The expected output is an exact copy of each line from the line with "Task: Open the Route tab menu" through the end of the data below, with no pictures in it.

* _Collected data_:
####################

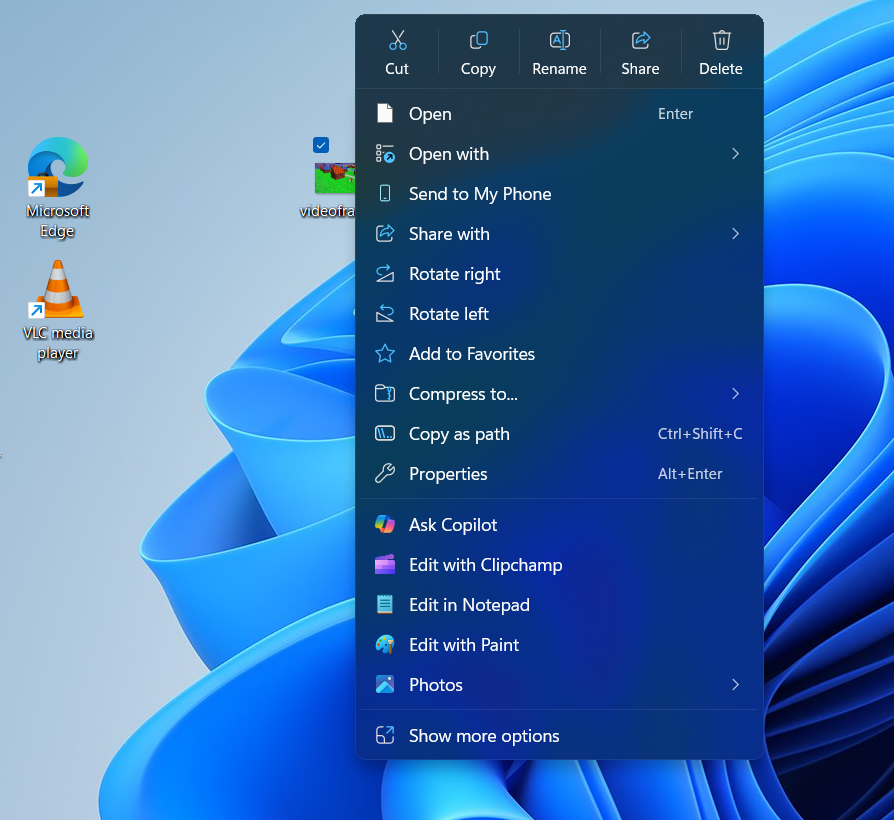Click the Delete trash icon
This screenshot has width=894, height=820.
coord(721,40)
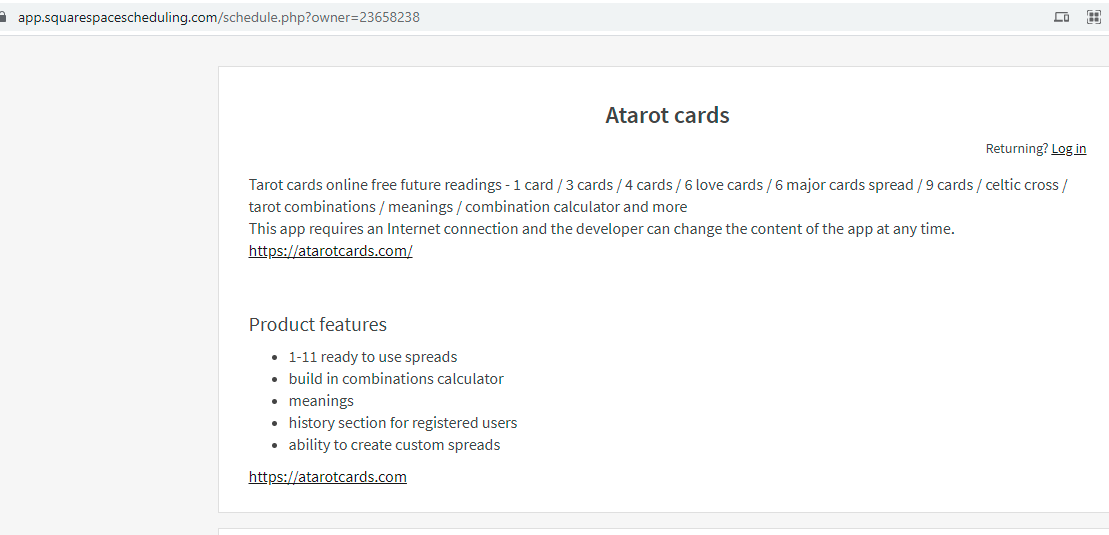Open the https://atarotcards.com/ link below the description
This screenshot has height=535, width=1109.
330,251
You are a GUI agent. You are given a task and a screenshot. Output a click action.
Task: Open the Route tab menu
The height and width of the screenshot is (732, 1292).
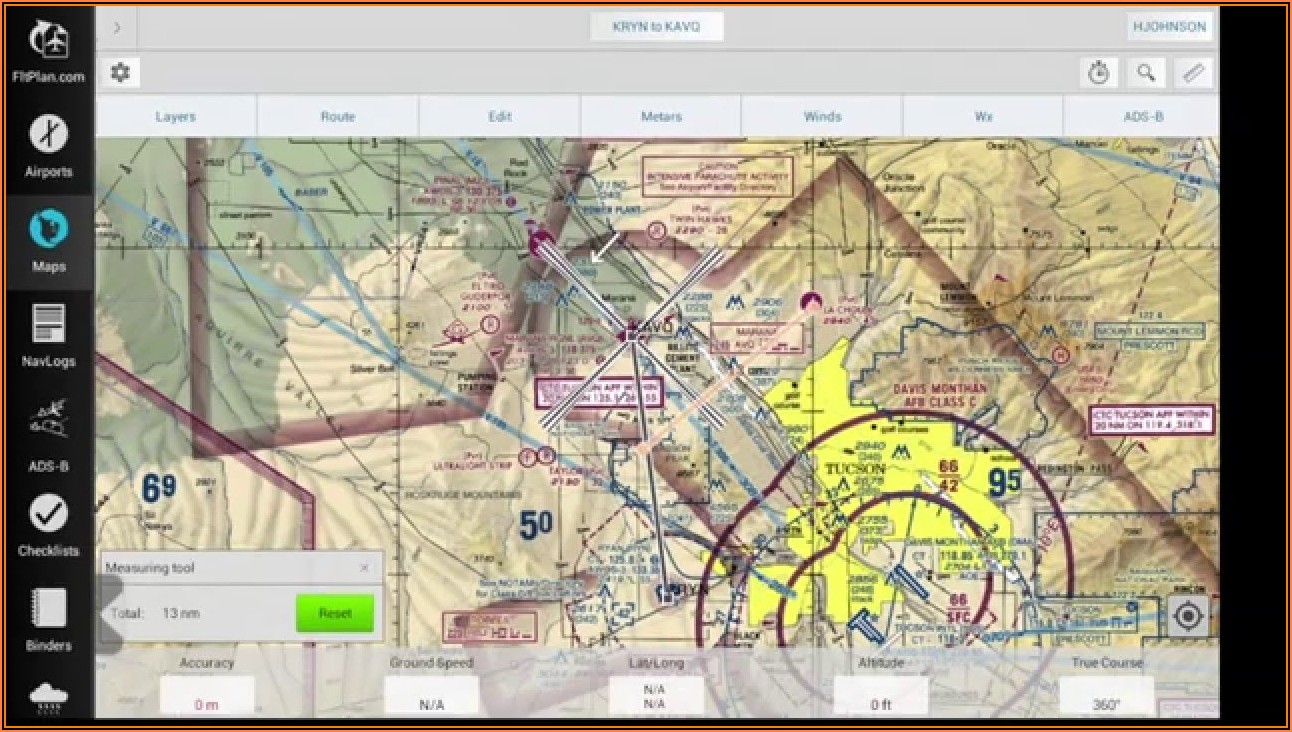[x=338, y=116]
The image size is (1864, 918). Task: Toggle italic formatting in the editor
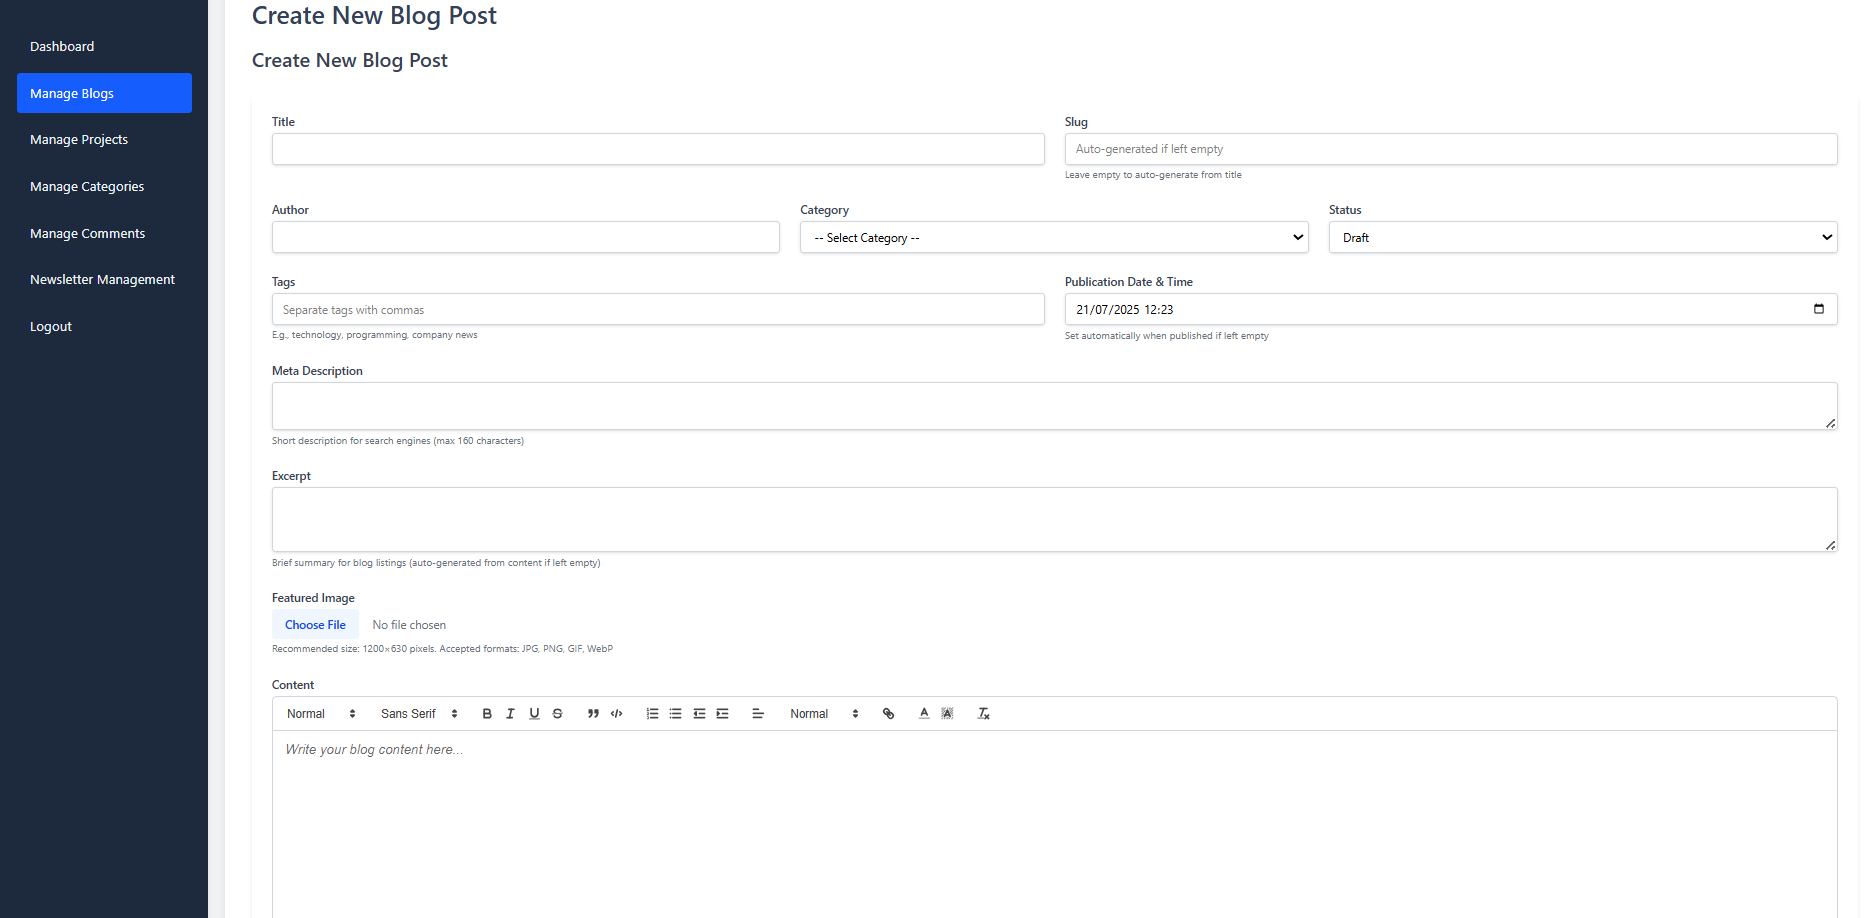click(510, 714)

####################

* _Response box_:
Task: Open the Route tab menu
The height and width of the screenshot is (732, 1292).
[x=338, y=116]
The image size is (1864, 918). Task: Toggle italic formatting in the editor
click(510, 714)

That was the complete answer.